### Aim of the exercise:
Each line from the one that holds "The width and" to the end of the records is to be retyped exactly. Pictures are not part of the copy.

### Data:
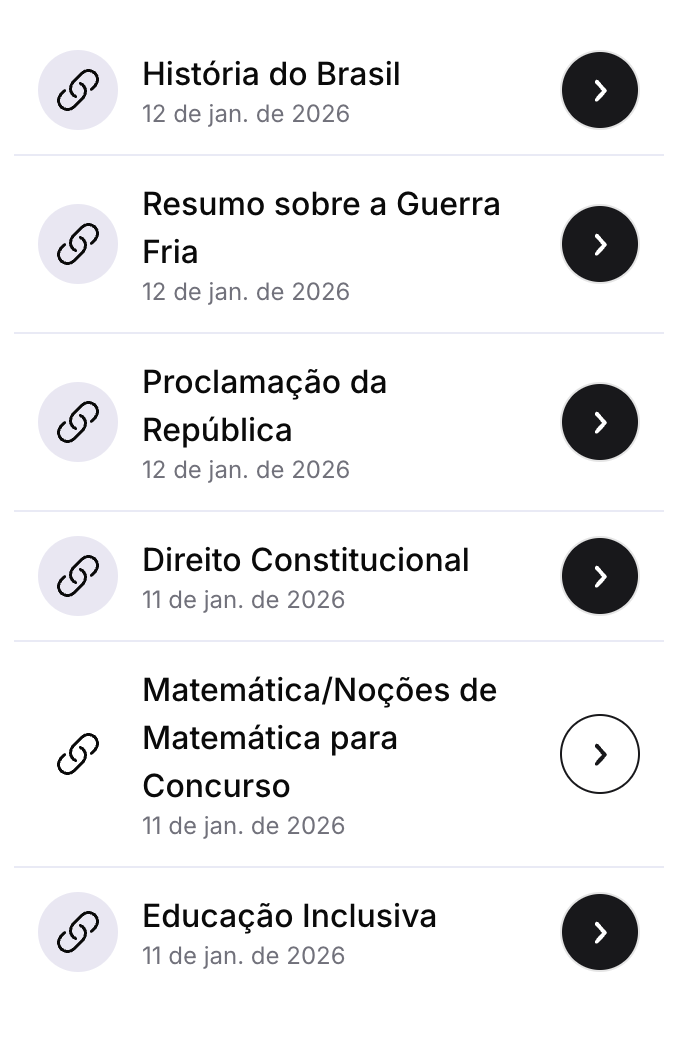Open the História do Brasil title
The height and width of the screenshot is (1056, 678).
pyautogui.click(x=271, y=74)

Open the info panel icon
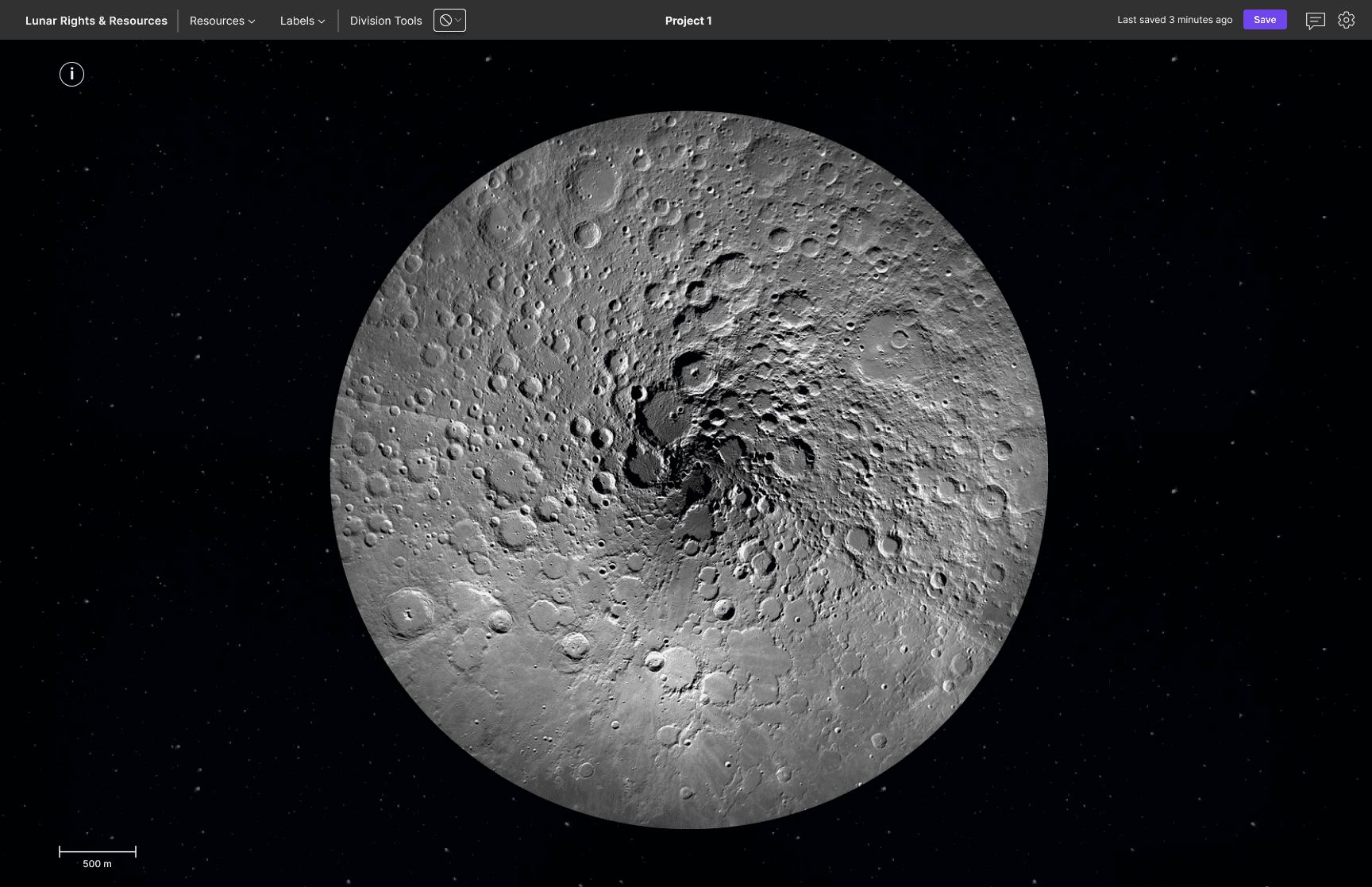[71, 74]
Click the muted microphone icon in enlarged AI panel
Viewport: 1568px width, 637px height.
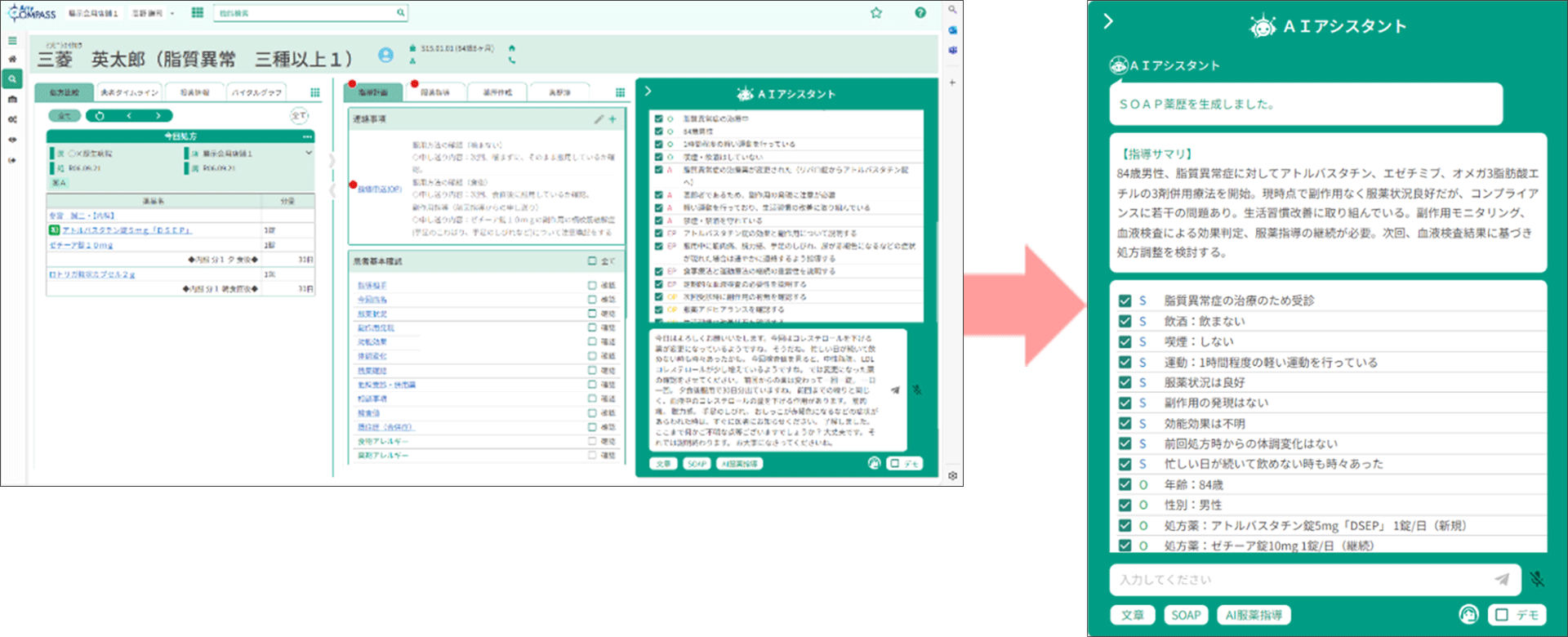1537,579
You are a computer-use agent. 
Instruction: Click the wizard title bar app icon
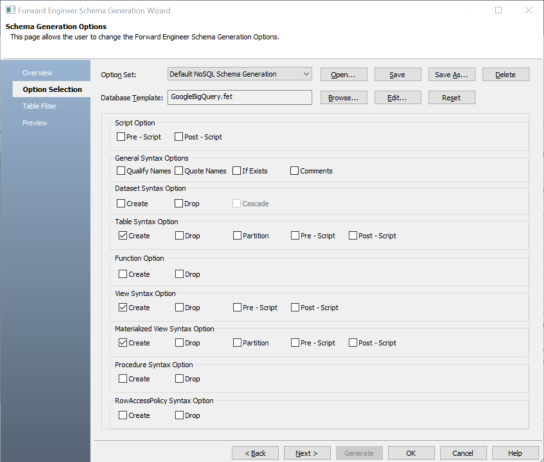pyautogui.click(x=10, y=10)
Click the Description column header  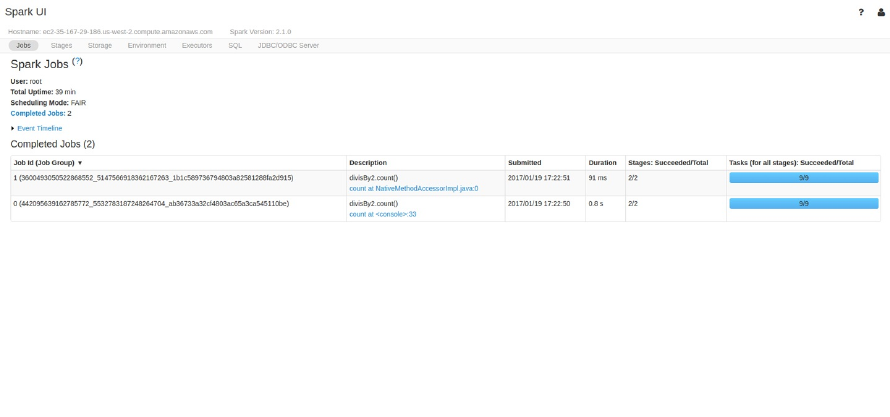click(x=368, y=162)
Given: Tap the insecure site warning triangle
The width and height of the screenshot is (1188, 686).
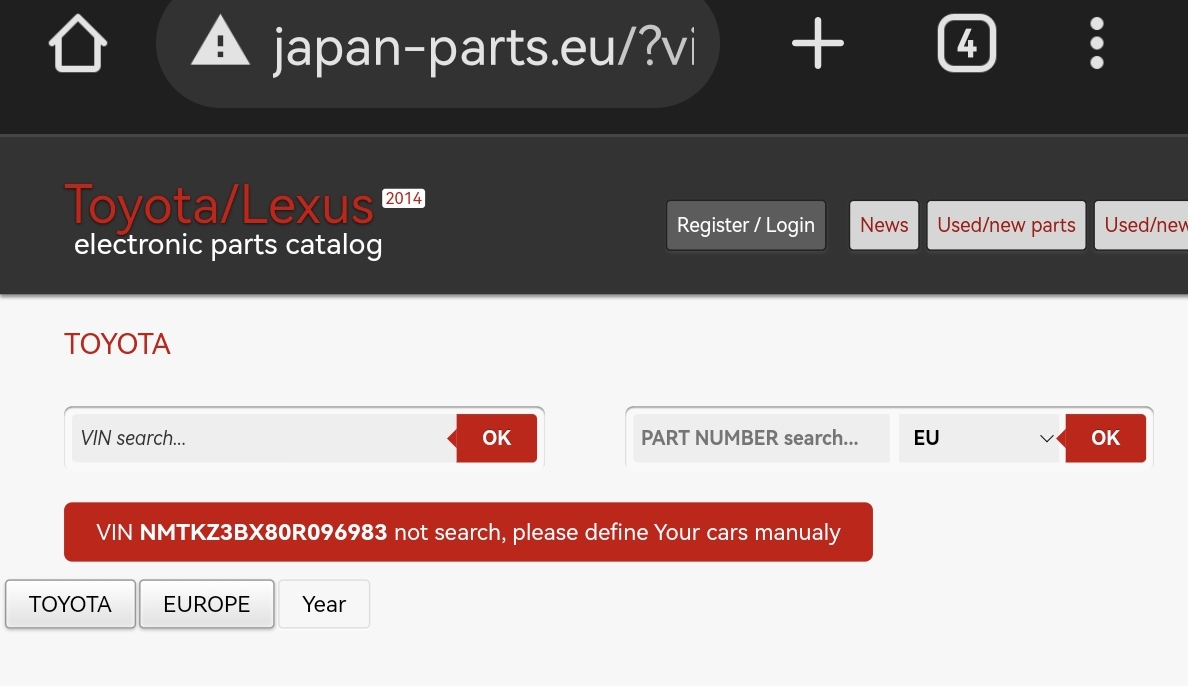Looking at the screenshot, I should [x=220, y=45].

### Solution:
The width and height of the screenshot is (1188, 686).
Looking at the screenshot, I should [x=220, y=45].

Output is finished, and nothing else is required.